The press that traveled to California with the president was told by 10:30 a.m. on each of the first four days to stand down — that is, that there would be no public appearances.

When he attended Mass at the Old Mission Santa Inés in Solvang on Saturday, reporters were kept — outside of normal routine — to the back of the motorcade and the family entered the church before their arrival. When the president, alongside his children Hunter and Ashley, left the church, he did not offer reporters time for questions and headed straight to his car.

One reporter shouted: “How are the cease-fire talks going?” Biden gave a thumbs-up. It was his only public interaction in five days.

White House staff has been equally as tight-lipped about how the president and his family have spent their vacation or how they reacted to the poignant moment in Biden’s political career. Only one moment was telegraphed to the public: the president and first lady Jill Biden, standing next to a TV broadcasting the convention shortly before Harris accepted the party’s nomination.

The only other snippet of information that was passed on from the inner circle was that local rumors of the president dining out were not true — the family ate together at the ranch every night.

On Sunday, the family traveled to Rehoboth Beach for another week of vacation.

While Biden has barely been seen this past week, no shortage of global crises meant his work continued throughout the vacation. He spoke with heads of state from Egypt, Qatar and Israel in an effort to get cease-fire talks back on track, as well as Ukrainian President Volodymyr Zelensky, according to the White House. He also dispatching his national security adviser Jake Sullivan to China. The president is reported to have spent some time with aides prioritizing policy choices for the final months of his presidency.

The first lady, meanwhile, took advantage of the stay in the valley. She was spotted shopping and walking the dog, according to locals, in Santa Ynez, Solvang and Los Olivos.

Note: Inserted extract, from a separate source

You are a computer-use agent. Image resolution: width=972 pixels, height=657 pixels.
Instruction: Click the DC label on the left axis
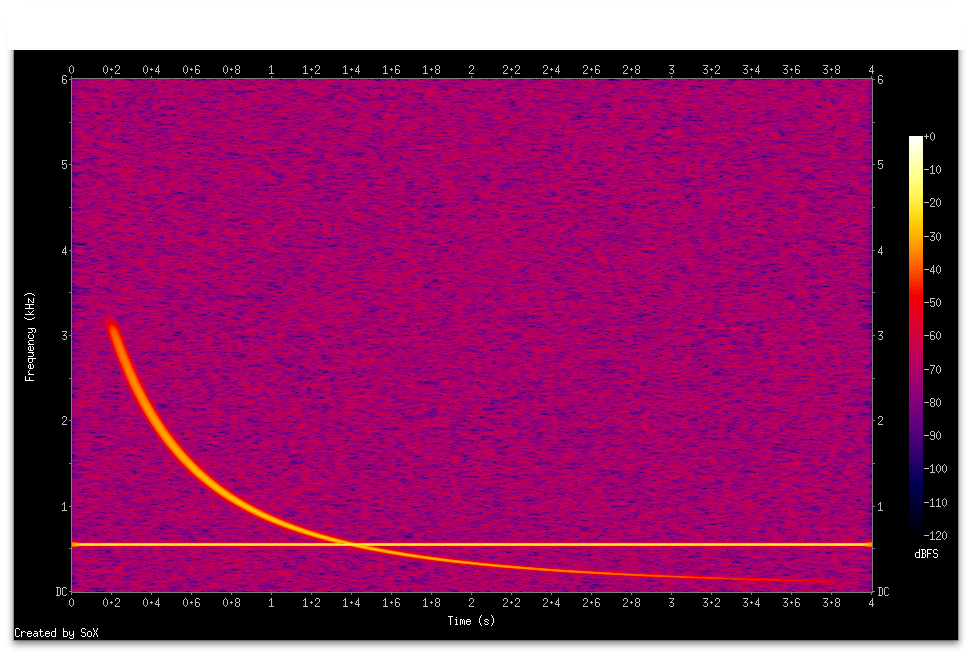[x=61, y=592]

The president would have struggled to find a vacation home farther away from the buzz and furor of the election cycle. White picket fences line the narrow country roads that dip throughout the valley leading to the gates of the sprawling ranch. Horses, cows and the “Golden Retriever Retreat” surrounding the home stood in stark contrast to the energy that coursed through the convention throughout the week.

The stay has drawn the ire of Republicans who have raised questions over the ethics of the Biden family’s record of vacationing at the homes of Democratic donors. Kiani — the founder and chief executive of medical technology company Masimo — whom Biden describes as a “close friend” — also sits on the President’s Council of Advisors on Science and Technology. Biden, however, is not the only president to have enjoyed vacations at the home of political donors.